The stenographer had left at five
minutes after ten. She returned about twenty minutes later. At exactly eleven o'clock a messenger arrived with an envelope for Fellows.
The insurance broker stood by the window as he read the letter carefully. He stared for a while as though committing facts to memory. When he laid the paper on the desk it was a blank sheet of paper. This was no surprise to Vincent. He, too, had received letters from The Shadow; letters written in simple code, with disappearing ink that vanished after a few minutes.
"Vincent," said Fellows, "when unusual crimes occur, unusual men are often responsible for them. There is a man in this city who has been indirectly concerned with other disappearances. He lives in a section of the East Side; his name is Isaac Coffran.
"I learned that this man has been watched for the past few days - either by The Shadow or by one of his men, for there are others besides us. Last night Isaac Coffran left his home - something which he has not done for months. To-night he expects a visitor named Bruce Duncan.

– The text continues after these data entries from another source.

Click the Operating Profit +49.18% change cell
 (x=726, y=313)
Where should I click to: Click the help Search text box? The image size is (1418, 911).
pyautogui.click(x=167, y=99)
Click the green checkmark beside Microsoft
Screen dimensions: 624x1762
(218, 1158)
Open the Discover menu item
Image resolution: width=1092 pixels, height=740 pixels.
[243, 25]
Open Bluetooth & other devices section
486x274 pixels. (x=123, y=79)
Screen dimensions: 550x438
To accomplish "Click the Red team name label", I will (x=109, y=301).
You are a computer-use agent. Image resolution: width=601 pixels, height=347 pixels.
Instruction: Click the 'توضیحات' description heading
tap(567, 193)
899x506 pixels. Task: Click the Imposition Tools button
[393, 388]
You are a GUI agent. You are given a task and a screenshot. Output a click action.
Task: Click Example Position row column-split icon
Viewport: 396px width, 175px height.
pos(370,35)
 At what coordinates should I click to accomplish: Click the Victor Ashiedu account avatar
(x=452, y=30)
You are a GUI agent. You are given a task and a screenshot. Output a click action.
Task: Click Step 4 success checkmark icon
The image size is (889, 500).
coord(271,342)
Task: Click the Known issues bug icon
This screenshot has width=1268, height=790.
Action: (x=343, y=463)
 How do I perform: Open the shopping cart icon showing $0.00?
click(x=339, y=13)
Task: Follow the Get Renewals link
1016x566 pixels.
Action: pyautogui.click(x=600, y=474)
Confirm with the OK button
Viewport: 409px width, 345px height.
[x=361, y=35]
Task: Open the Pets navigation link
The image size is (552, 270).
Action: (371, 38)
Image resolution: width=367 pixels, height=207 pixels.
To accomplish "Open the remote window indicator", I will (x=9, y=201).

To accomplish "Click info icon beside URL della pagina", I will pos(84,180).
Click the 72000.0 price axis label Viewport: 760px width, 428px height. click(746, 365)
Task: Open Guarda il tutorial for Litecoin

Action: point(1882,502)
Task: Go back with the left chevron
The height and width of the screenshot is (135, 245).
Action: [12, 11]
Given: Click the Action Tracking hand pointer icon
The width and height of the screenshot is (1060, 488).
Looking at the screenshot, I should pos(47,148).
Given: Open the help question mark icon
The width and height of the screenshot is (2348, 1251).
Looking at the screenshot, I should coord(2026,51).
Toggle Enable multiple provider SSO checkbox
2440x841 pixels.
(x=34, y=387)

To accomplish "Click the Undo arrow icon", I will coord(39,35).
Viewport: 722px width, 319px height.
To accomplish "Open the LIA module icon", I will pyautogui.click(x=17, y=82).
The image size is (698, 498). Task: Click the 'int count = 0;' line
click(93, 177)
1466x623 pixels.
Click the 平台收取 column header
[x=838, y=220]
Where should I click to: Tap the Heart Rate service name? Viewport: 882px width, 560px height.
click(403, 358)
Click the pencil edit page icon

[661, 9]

"Coffran's house must be watched, and you are the man appointed. There is an empty store across the street. The door is unlocked. You can stay in there. Here is an envelope that contains a telephone number. There is a telephone in the store. Report when any one enters Coffran's house, and whenever any one leaves. If a man goes in and stays there more than two hours, report by telephone.
"Your report concerning Harrisburg will doubtless be investigated to-night. Naturally you are not the man to go back there at present. Hence you will perform this new duty."
The chubby-faced insurance broker became very solemn as he added the final words of his instructions.
"Remember, Vincent," he said, "that Isaac Coffran is a very dangerous man. He is not of the criminal type; he has never been suspected of a crime. Yet I have been assured that he has not only known the facts of the disappearances of various people, but also that certain persons have entered his house and have never been seen afterward.
"The police know nothing whatever of this man's activities. Coffran is old and wise. His memory is remarkable, and his resources are many.
"So be alert. Be careful. Remember all you see, and report everything. We are on the verge of important discoveries. Three men are missing. The Shadow intends to find out where they are."